Un lugar de fronteras, donde estás dentro o fuera si lo puedes pagar. Un lugar de integración y tránsito en una sociedad segregada, donde se exponen las desigualdades de manera brutal. Un lugar donde te sumerges y pierdes el derecho a la luz y aire de la superficie, consagrada principalmente al transporte privado. Un portal que me traslada diariamente a otros lugares donde trabajo y donde nunca voy a poder vivir. Un lugar de empujones y abusos, principalmente a mujeres. Un lugar hermoso («nuestro Metro») donde la experiencia de usuario puede llegar a ser horrible. Un lugar moderno donde me acarrean como un animal. Un lugar donde mi cuerpo no cabe, y tengo que entrar de espaldas presionando a otros. Un lugar donde (más encima) me dicen de un día para otro que tengo que pagar más o levantarme más temprano para poder usarlo.
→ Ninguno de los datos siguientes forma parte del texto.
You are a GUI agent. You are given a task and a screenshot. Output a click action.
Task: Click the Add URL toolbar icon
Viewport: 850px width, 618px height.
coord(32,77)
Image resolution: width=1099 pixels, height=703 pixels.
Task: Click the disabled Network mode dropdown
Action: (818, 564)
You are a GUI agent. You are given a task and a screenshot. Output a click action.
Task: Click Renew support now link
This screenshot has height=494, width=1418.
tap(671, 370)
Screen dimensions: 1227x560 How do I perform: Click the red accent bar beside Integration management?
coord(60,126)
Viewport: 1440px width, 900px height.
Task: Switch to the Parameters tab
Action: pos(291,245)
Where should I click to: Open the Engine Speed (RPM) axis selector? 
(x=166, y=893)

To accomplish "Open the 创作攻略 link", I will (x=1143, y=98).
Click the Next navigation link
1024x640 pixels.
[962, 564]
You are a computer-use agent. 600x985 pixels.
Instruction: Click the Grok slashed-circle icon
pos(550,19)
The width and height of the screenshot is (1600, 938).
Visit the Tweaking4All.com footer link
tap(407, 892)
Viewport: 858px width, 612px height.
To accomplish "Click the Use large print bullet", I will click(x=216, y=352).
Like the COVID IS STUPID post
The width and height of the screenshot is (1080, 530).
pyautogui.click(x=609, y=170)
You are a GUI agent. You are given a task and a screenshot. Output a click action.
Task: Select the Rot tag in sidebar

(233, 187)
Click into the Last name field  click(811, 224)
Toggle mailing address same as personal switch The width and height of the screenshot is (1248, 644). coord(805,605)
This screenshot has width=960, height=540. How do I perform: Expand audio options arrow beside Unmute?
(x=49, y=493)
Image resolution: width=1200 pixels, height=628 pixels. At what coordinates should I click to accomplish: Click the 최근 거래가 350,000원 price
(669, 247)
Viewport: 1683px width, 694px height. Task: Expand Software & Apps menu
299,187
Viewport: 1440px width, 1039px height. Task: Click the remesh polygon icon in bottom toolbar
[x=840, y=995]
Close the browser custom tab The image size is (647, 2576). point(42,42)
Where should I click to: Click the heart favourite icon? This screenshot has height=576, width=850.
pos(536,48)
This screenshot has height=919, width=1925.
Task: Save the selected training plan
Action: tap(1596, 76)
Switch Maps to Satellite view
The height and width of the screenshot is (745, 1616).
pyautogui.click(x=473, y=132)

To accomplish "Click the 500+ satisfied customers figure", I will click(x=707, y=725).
Por lo tanto, un lugar donde para poder entrar, mi esfuerzo – que ya ha sido enorme– no es suficiente: tengo que esforzarme más. Un lugar estrecho como Chile, donde al parecer no cabemos todos.
Y una olla a presión de la que finalmente parece posible salir. Hasta ahora, los parches violentos no hacen sino aumentar la fractura, y todo indica que llega el momento de buscar otro lugar con otras reglas que nos permitan vivir mejor.
Juan Carlos Castillo es académico del Departamento de Sociología de la Universidad de Chile y subdirector del Centro de Estudios de Conflicto y Cohesión Social (COES).